## TEKS YANG DIBERIKAN
<<<<

Sosok ayah memang sangat berpengaruh dalam keluarga. Kebesaran serta tauladan ayahnyalah pribadi Ibnu Katsir mampu menandingi kebesaran ayahnya, bahkan melebihi keluasan ilmu ayahnya. Dibesarkan dalam keluarga yang taat beragama, serta senantiasa menjunjung nilai-nilai keilmuan, mampu melahirkan sosok anak saleh dan bersemangat dalam mencari mutiara-mutiara ilmu yang berharga dimanapun. Dengan modal usaha dan kerja keras Ibnu Katsir menjadi sosok ulama yang diperhitungkan dalam percaturan keilmuan.
Ibnu Katsir mulai sedari kecil mencari ilmu. Semenjak ayahnya wafat kala itu Ibnu Katsir baru berumur tiga tahun, selanjutnya kakaknya bernama Abdul Wahab yang mendidik dan mengayomi Ibnu Katsir kecil. Ketika genap usia sebelas tahun, Ia selesai menghafalkan al-Qur`an.
Pada tahun 707 H, Ibnu Katsir pindah ke Damaskus. Ia belajar kepada dua Grand Syaikh Damaskus, yaitu Syaikh Burhanuddin Ibrahim Abdurrahman al-Fazzari (w. 729) terkenal dengan ibnu al-Farkah,  tentang fiqh syafi’i. lalu belajar ilmu ushul fiqh ibn Hâjib kepada syaikh Kamaluddin bin Qodi Syuhbah. Lalu ia berguru kepada; Isa bin Muth’im, syeh Ahmad bin Abi Thalib al-Muammari (w. 730), Ibnu Asakir (w. 723), Ibn Syayrazi, Syaikh Syamsuddin al-Dzhabi (w. 748), Syaikh Abu Musa al-Qurafi, Abu al-Fatah al-Dabusi, Syaikh Ishaq bin al-Amadi (w. 725), Syaikh Muhamad bin Zurad. Ia juga sempat ber-mulajamah kepada Syaikh Jamaluddin Yusuf bin Zaki al-Mazi (w. 742), sampai ia mendapatkan pendamping hidupnya. Ia menikah dengan salah seorang putri Syaikh al-Mazi. Syeh al-Mazi, adalah yang mengarang kitab “Tahdzîbu al-kamâl” dan “Athrâf-u al-kutub-i al-sittah“.
Begitu pula, Ibnu Katsir berguru Shahih Muslim kepada Syaikh Nazmuddin bin al-Asqalani. Selain guru-guru yang telah dipaparkan di atas, masih ada beberapa guru yang mempunyai pengaruh besar terhadap Ibnu Katsir; mereka adalah Ibnu Taymiyyah. Banyak sekali sikap Ibnu Katsir yang terwarnai dengan Ibnu Taymiyah, baik itu dalam berfatwa, cara berpikir juga dalam metode karya-karyanya. Dan hanya sedikit sekali fatwa beliau yang berbeda dengan Ibnu Taymiyyah.

>>>>

## DATA

<<<<

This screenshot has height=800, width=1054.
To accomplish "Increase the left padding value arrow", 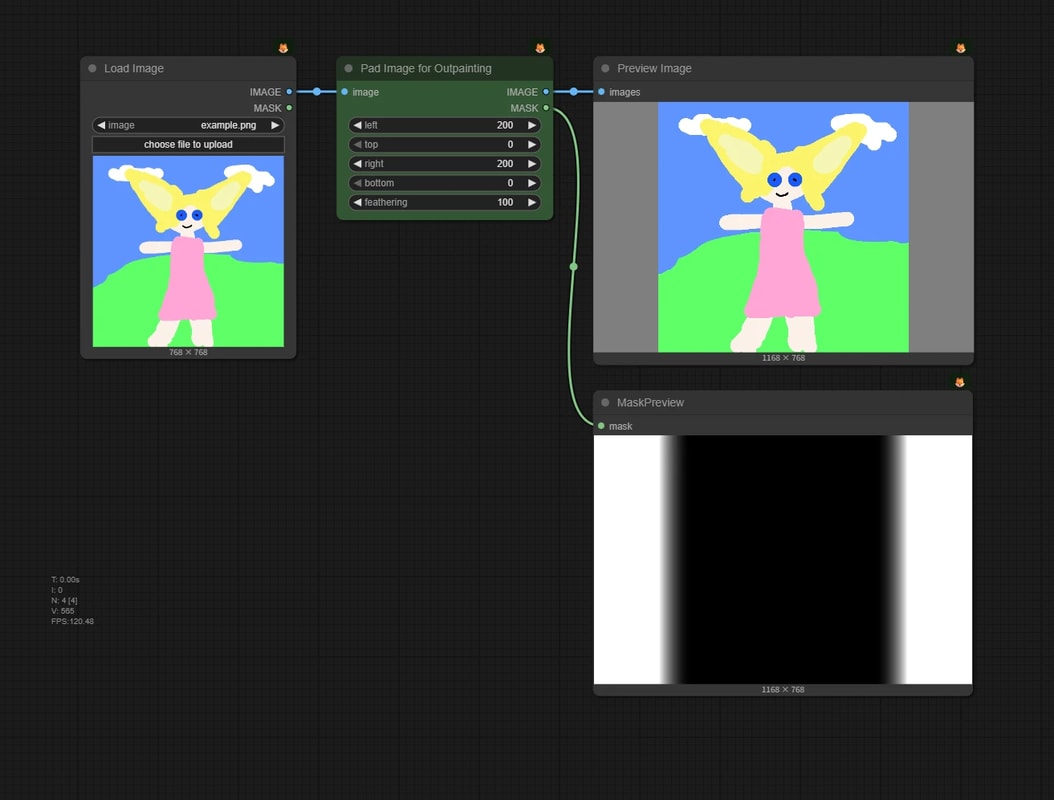I will (x=532, y=125).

>>>>

## TUJUAN TUGAS
Lanjutkan teks tentang riwayat hidup Ibnu Katsir, dimulai tepat setelah kalimat terakhirnya.

## JAWABAN LATIHAN
Sementara murid-murid beliaupun tidak sedikit, diantaranya Syihabuddin bin haji. Pengakuan yang jujur lahir dari muridnya, “Ibnu Katsir adalah ulama yang mengetahui matan hadits, serta takhrij rijalnya. Ia mengetahui yang shahih dan dha’if”. Guru-guru maupun sahabat beliau mengetahui, bahwa ia bukan saja ulama yang kapabel dalam bidang tafsir, juga hadits dan sejarah. Sejarawan sekaliber al-Dzahabi, tidak ketinggalan memberikan sanjungan kepada Ibnu Katsir, “Ibnu Katsir adalah seorang mufti, muhaddits, juga ulama yang faqih dan kapabel dalam tafsir”.
Genap usia tujuh puluh empat tahun akhirnya ulama ini wafat, tepatnya pada hari Kamis, 26 Sya’ban 774 H. Ia di kuburkan di pemakaman shufiyah Damaskus, disisi makam guru yang sangat dicintai dan dihormatinya yaitu Ibnu Taimiyah. [1]
III.  Karya  - karya Ibnu katsir
3.1.   Sekilas tentang karya  - karya Ibnu katsir
Sosok ulama seperti Ibn Katsir, memang jarang kita temui, ulama yang lintas kemampuan dalam disiplin ilmu. Spesialisasinya tidak hanya satu jenis ilmu saja. Selain itu, ia juga sangat produktif dalam karya, telah banyak karya-karya yang lahir dari tangan dan ketajaman berpikirnya. Di antara karya-karya beliau adalah :
1.     Tafsîr al-Qur`an al-Azhîm ( akan kita bahas dalam tulisan ini)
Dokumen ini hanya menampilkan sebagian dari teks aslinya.